I was about to ask the below question but I have just worked it out whilst typing my working.
So, for anyone who may be interested, here it is below:
Of course, I would be interested in seeing how I can optimise this question using P(A|B) method.
Question:
Two year 12 students are to be randomly selected from a pool of N year 12 students, n of whom are from School A. If it known that at least one student is from School A, what is the chance that both students are from School A?
The way I'm approaching it is finding the size of my sample space which is number of ways of selecting 2 students, with at least one student from school A.
This should be the same as Total number of ways N(N-1)/2 - number of ways with no student from School A ((N-n)(N-1-n))/2
i.e. Number of ways with at least one student from School A = (N(N-1) -(N-n)(N-1-n))/2
If I'm then looking for both students from School A, the number of ways = n(n-1)/2
Hence, the probability should be n(n-1)/(N(N-1) -(N-n)(N-1-n))
= n(n-1)/(N^2 - N - N^2 + N + nN + nN -n -n^2) = n(n-1)/(2nN - n - n^2) = (n-1)/(2N - n - 1)
Let $X$ count the students from school A in the selection.
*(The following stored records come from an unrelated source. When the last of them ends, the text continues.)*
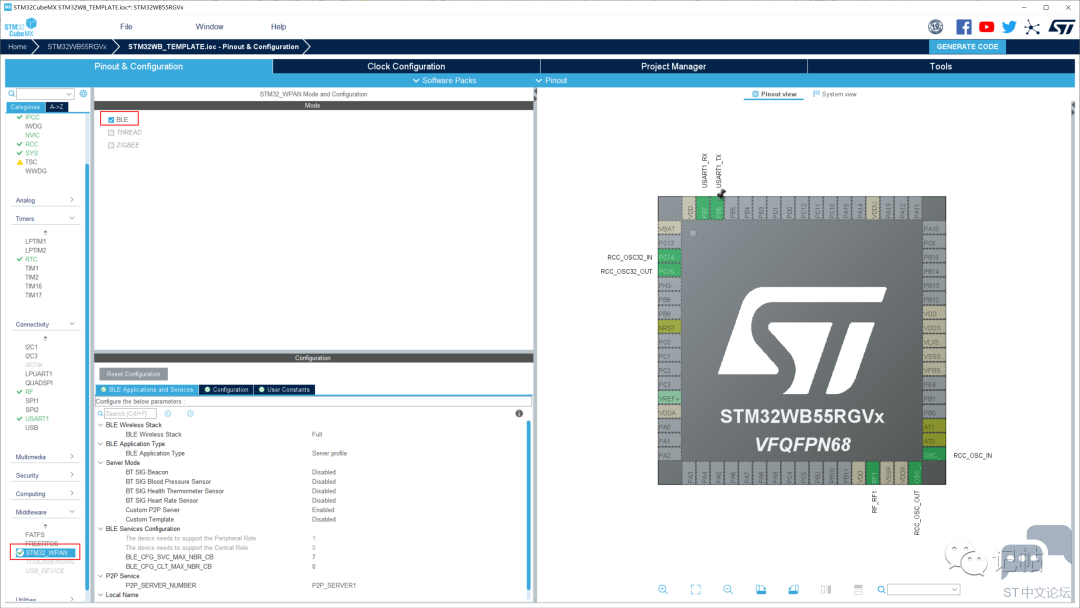
Task: Click the zoom in magnifier icon
Action: (663, 589)
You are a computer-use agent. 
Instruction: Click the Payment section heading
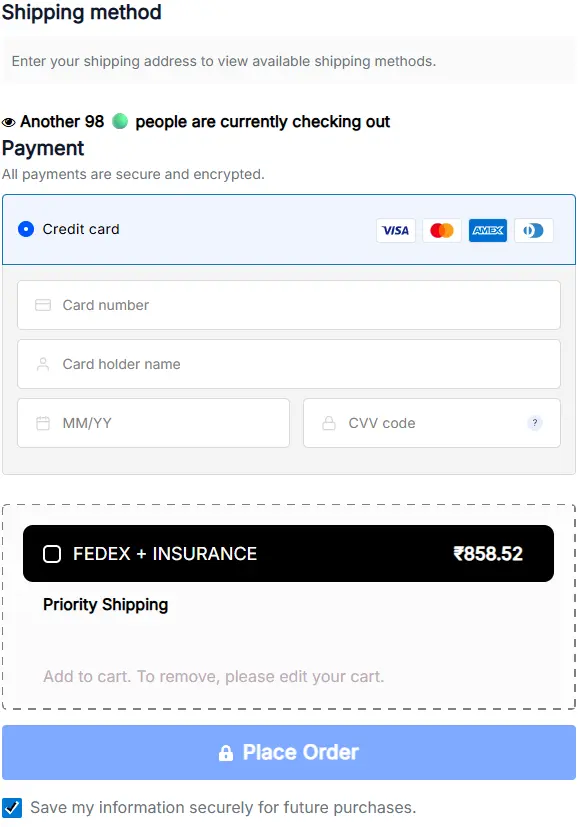[43, 148]
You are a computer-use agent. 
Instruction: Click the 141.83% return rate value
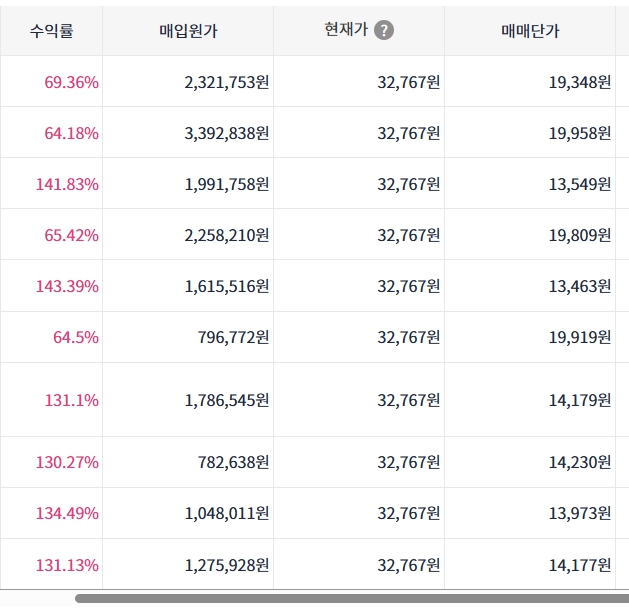pyautogui.click(x=67, y=184)
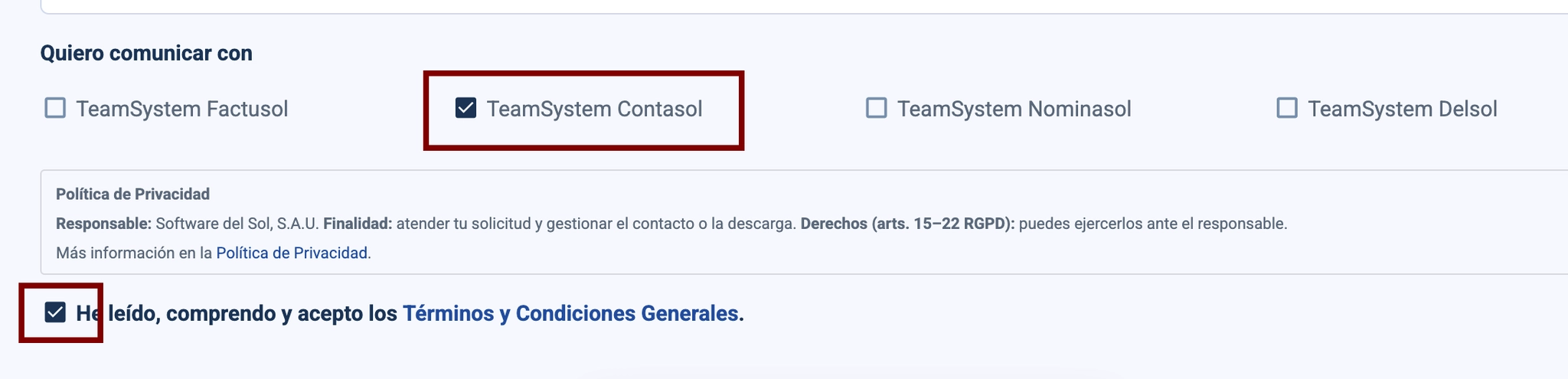Click the Quiero comunicar con heading
The height and width of the screenshot is (379, 1568).
(x=146, y=53)
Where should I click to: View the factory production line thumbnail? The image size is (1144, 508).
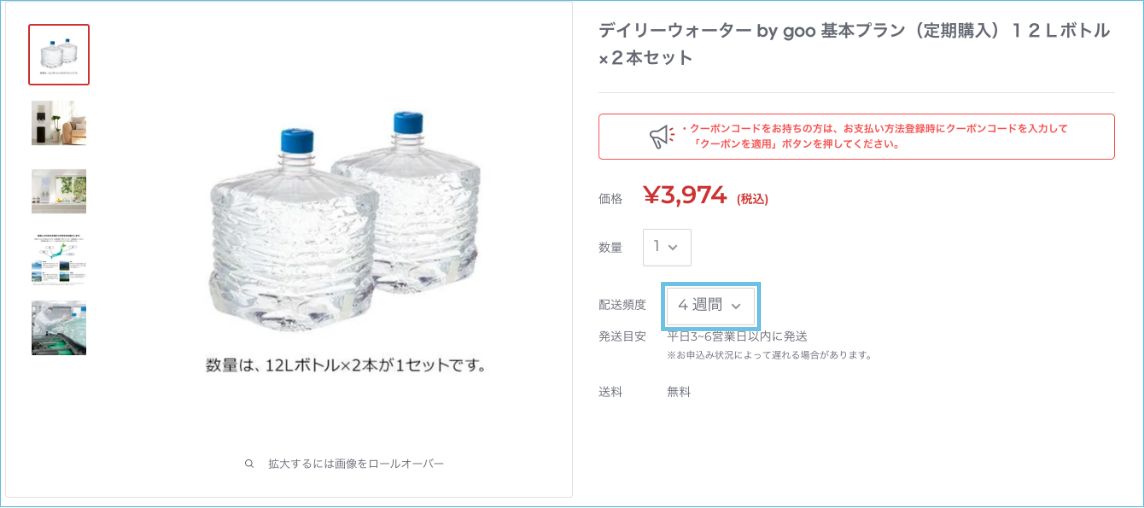[x=59, y=328]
$$\begin{align}\mathsf P(X=2\mid X\geq 1) &= \dfrac{\mathsf P(X=2)}{1-\mathsf P(X=0)}\\[1ex]&=\dfrac{\binom {n}2/\binom{N}2}{1-\binom{N-n}{2}/\binom{N}2}\\[1ex]&=\dfrac{n\,(n-1)}{N\,(N-1)-(N-n)\,(N-n-1)}\\[1ex]&=\dfrac{n\,(n-1)}{N^2-N-(N^2-nN-N-nN+n^2+n)} \\ &= \dfrac{n-1}{2N-n-1}\end{align}$$
Yeap. Checks out okay. $\checkmark$
PS: For $2\leq n\leq N$